Once your tests pass and you are ready to publish, close all PowerShell sessions, then start a new one and run this PowerShell:

$ModuleName = Resolve-Path ./src/* |Split-Path -Leaf
Import-LocalizedData module -BaseDirectory (Resolve-Path ./src/*) -FileName "$ModuleName.psd1"
$err = 'Module manifest (.psd1) version does not match project (.fsproj) version.'
if($module.ModuleVersion -ne (Select-Xml '//Version/text()' (Resolve-Path ./src/*/*.fsproj)).Node.Value){throw $err}
dotnet publish -c Release
cp (Resolve-Path ./src/*/bin/Release/*/publish/FSharp.Core.dll) (Resolve-Path ./src/*/bin/Release/*/) -vb
rm (Resolve-Path ./src/*/bin/Release/*/) -Recurse -Force -vb
$installpath = Join-Path ($env:PSModulePath -split ';' -like '*\Users\*') $ModuleName -add $module.ModuleVersion
cp (Resolve-Path ./src/*/bin/Release/*/*) $installpath -vb
Import-Module $ModuleName
$key = (New-Object PSCredential apikey,
    (Get-Content ./.apikey |ConvertTo-SecureString)).GetNetworkCredential().Password
Publish-Module -Name $ModuleName -NuGetApiKey $key

To make all this automatic when you run dotnet publish -c Release, add this to your .fsproj file.

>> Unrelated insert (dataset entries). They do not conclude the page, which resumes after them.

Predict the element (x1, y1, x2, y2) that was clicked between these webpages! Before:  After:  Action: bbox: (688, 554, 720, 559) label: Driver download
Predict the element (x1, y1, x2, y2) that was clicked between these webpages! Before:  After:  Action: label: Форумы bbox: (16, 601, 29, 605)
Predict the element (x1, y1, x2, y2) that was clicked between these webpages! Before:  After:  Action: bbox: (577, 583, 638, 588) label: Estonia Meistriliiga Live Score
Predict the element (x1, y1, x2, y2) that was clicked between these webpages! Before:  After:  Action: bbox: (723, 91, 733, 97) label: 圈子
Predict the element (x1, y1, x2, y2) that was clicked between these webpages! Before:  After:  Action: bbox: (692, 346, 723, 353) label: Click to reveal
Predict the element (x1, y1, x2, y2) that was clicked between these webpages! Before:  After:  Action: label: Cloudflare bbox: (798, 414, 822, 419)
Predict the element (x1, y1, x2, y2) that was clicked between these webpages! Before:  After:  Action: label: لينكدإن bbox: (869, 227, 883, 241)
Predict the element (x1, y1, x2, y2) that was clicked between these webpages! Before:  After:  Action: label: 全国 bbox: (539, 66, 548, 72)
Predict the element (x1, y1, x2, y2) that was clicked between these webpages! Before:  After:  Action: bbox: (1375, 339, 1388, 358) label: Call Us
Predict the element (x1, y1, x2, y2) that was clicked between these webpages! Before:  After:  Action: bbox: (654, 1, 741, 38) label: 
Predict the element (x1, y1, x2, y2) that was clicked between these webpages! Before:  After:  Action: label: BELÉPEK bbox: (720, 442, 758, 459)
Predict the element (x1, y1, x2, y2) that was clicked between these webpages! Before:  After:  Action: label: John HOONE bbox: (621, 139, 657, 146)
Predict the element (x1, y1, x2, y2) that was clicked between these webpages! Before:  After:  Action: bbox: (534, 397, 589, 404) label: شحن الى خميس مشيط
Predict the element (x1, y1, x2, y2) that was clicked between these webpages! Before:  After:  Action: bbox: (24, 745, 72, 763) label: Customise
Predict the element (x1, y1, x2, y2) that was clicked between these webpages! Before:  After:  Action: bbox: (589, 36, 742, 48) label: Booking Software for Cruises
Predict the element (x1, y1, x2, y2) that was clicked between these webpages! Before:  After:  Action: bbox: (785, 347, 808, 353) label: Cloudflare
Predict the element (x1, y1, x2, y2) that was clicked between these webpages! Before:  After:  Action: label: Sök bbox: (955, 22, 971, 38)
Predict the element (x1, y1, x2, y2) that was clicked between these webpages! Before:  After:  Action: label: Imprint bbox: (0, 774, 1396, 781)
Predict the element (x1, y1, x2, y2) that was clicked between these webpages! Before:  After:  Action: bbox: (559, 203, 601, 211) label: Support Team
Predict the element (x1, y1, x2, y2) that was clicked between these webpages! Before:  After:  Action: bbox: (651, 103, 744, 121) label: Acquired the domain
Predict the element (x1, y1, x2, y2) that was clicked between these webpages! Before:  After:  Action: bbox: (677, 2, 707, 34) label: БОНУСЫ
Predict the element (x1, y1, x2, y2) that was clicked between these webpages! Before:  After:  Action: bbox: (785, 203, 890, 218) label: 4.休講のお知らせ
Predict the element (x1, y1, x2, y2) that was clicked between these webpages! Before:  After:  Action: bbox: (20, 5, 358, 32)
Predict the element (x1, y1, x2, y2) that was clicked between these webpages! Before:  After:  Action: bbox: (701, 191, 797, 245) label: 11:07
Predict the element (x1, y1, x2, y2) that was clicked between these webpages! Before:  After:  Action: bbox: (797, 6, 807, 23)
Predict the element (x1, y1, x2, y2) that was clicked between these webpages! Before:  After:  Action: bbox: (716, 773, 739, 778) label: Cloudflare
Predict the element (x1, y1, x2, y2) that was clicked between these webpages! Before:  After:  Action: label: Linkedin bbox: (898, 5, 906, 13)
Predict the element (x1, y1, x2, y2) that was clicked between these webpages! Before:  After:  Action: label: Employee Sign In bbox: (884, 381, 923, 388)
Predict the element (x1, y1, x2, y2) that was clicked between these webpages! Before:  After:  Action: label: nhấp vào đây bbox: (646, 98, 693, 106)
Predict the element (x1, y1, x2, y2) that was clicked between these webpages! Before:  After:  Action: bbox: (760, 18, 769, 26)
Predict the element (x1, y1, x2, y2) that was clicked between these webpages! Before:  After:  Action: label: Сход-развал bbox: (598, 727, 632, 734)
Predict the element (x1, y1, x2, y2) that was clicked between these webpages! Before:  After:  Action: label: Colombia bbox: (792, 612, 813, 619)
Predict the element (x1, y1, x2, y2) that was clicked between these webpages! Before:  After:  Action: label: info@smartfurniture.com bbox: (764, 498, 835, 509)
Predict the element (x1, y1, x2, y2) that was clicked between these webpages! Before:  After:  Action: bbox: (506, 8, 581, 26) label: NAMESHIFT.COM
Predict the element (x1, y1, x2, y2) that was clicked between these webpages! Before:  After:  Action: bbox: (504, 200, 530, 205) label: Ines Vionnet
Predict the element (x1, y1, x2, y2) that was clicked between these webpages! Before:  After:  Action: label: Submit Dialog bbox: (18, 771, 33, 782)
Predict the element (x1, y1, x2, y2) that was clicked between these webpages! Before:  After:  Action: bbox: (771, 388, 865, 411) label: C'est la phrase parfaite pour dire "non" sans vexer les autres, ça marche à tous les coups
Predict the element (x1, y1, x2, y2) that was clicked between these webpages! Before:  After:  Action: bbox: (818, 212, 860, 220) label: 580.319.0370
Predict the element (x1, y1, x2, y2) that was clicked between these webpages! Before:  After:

    <PSModulePath Include="$(PSModulePath)" Exclude="C:\Program Files\**;C:\Windows\**" />

  <Target Name="PublishModule" DependsOnTargets="Publish" Condition="'$(Configuration)' == 'Release'">
    <RemoveDir Directories="@(PSModulePath->'%(FullPath)\$(MSBuildProjectName)')" />
    <Copy SourceFiles="$(OutputPath)\publish\FSharp.Core.dll" DestinationFolder="$(OutputPath)" />
    <ItemGroup><ModuleFiles Include="$(OutputPath)\*" /></ItemGroup>
    <Copy SourceFiles="@(ModuleFiles)" DestinationFolder="@(PSModulePath->'%(FullPath)\$(MSBuildProjectName)\$(Version)')" />
    <Error Text="To publish, first run: (Get-Credential API-key -Message &#x27;Enter your API key&#x27;).Password |ConvertFrom-SecureString |Out-File .\.apikey utf8"
      Condition="!Exists('..\..\.apikey')" />
    <Exec Command='pwsh -nol -noni -nop -c "&amp; { (New-Object PSCredential apikey,(Get-Content ..\..\.apikey |ConvertTo-SecureString)).GetNetworkCredential().Password }"'
      ConsoleToMSBuild="true" IgnoreExitCode="true" IgnoreStandardErrorWarningFormat="true" Condition="Exists('..\..\.apikey')">
      <Output TaskParameter="ConsoleOutput" PropertyName="ApiKey" />
    <Exec Command='pwsh -nol -noni -nop -c "&amp; { Import-Module $(MSBuildProjectName); Publish-Module -Name $(MSBuildProjectName) -NuGetApiKey $(ApiKey) }"'
      IgnoreExitCode="true" IgnoreStandardErrorWarningFormat="true" Condition="Exists('..\..\.apikey')" />

Future Development

As you change your cmdlets, be sure to add or modify your tests, update your documentation, and increment your version numbers (keep those versions in your module manifest (.psd1) and project (.fsproj) in sync). Keep the list of exported cmdlets, functions, and variables up to date in your manifest. Make sure the tags in your manifest continue to accurately reflect the functionality of your module, too.

You might want to refine that icon over time, too.